What’s the best way to deal with a parent or relative as they age. My aunt, my mother’s sister, raged through her decline with anger, denial and increasing hallucinations. My mother has taken a different approach, always the optimist, she tries to see the positive. But like my aunt, my mother is strong willed. Often when mom says yes it really a secret no.
My mother and I are staying at her summer home. A place she has not been to for a few years as my father’s health declined, leading to his death this past winter.
Mom is back at her summer home for the first time in three years while her own health at 91 has continued to decline. She now uses a walker when she leaves the house. Climbing steps is not easy for her. She takes long naps each day and her food intake is declining.
As we planned this trip to her two bedroom house, I suggested that I stay in the second floor master bedroom and that she stay in the first floor guest bedroom. I was concerned about her going up and down steps. After some discussion she agreed with me, only to tell my siblings the next day that she planned to stay in the master on the second floor. Mom’s yes was a way to end the conversation, but her mind was already made up.
Now that we have arrived at her house, much to my surprise, she seems to be ok going up and down the steps, slowly but successfully. I am less worried than I was, but when I leave in two weeks, and she stays, she will need some kind of help.
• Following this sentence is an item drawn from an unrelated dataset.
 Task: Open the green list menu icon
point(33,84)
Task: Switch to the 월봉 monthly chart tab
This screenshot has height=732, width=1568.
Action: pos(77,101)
At home, my mother lives in a regular apartment building with no help except a cleaning lady two days a week. She has been isolating mostly alone through the last few months of the COVID-19 pandemic, which hit right after my father passed away. Each day she walks the block and a half to the market and back. She takes a daily walk around the park by her apartment. So far she has been surviving quite well.
But now in her summer home, away from the flatness of the city and the wheelchair accessible curbs, she faces another dilemma, how to move around a place with hills and steps and uneven pavement. She is determined to stay here and does not want help, but it is simply not possible for her to go it alone.
She no longer drives. There is no food delivery service here. Life is not simple anymore. We have agreed to find her some kind of help for food shopping, errands, light cleaning, meal preparation and laundry. But she pushes back at anything that will impinge on her freedom.
So we will navigate and negotiate this next step of her journey. If mom gets hurt here, so be it. She has made her own choice of how she wants to spend her summer. But before I head home, we will have set up a support system for her.